One brother asked if anything connected Sir Isaac Newton to Masonic ritual.

"Yes," Trevor replied. "He was obsessed with Solomon's Temple, and his disciples were Masons and Fellows of the Royal Society. He was an alchemist in physics, but he was working on a manuscript for 50 years... right up until 14 days before he died because he wanted to establish the measure of the cubit as a means to measure the earth and determine the longitude and latitude."

Another asked about the use of two pillars in alchemical symbology, and if that figures into the evolution of Masonic identity.

"I've been to 36 libraries owned by 36 Freemasons of the 18th century," Trevor said. "They all had the same alchemical texts. They had magpie minds."

Your correspondent couldn't resist teasing the guest speaker a bit. "Trevor, the timing of your 'heresy' is impeccable," said I. "We're now a few hours into the Jewish New Year!"

The Worshipful Master's presentations to Trevor included two books.
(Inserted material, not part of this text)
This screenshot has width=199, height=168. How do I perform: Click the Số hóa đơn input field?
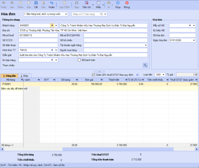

Cincinnati Lodge, chartered in 1803, is named for the Society of the Cincinnati, the organization founded in 1783 by American and French officers of the American Revolution to perpetuate lasting contact among these veterans. Its first president was George Washington, who made Morristown a vital strategic base of operations during the Revolution. One of the books given was "Private Yankee Doodle," the memoirs of Joseph Plumb Martin, who served there under Washington. The other was "Rules of Civility and Decent Behavior," which is commonly attributed to Washington, but actually is an older guide to gentlemanly conduct introduced to Washington at a young age.




Bro. Stewart is employed in a speaking tour of the area, and other parts of the country, through the next two weeks, appearing in numerous Masonic, Martinist and Rosicrucian venues. The companion, or concluding, lecture to Monday night's presentation will be delivered Wednesday, Oct. 8 at historic Alpha Lodge No. 116 in East Orange.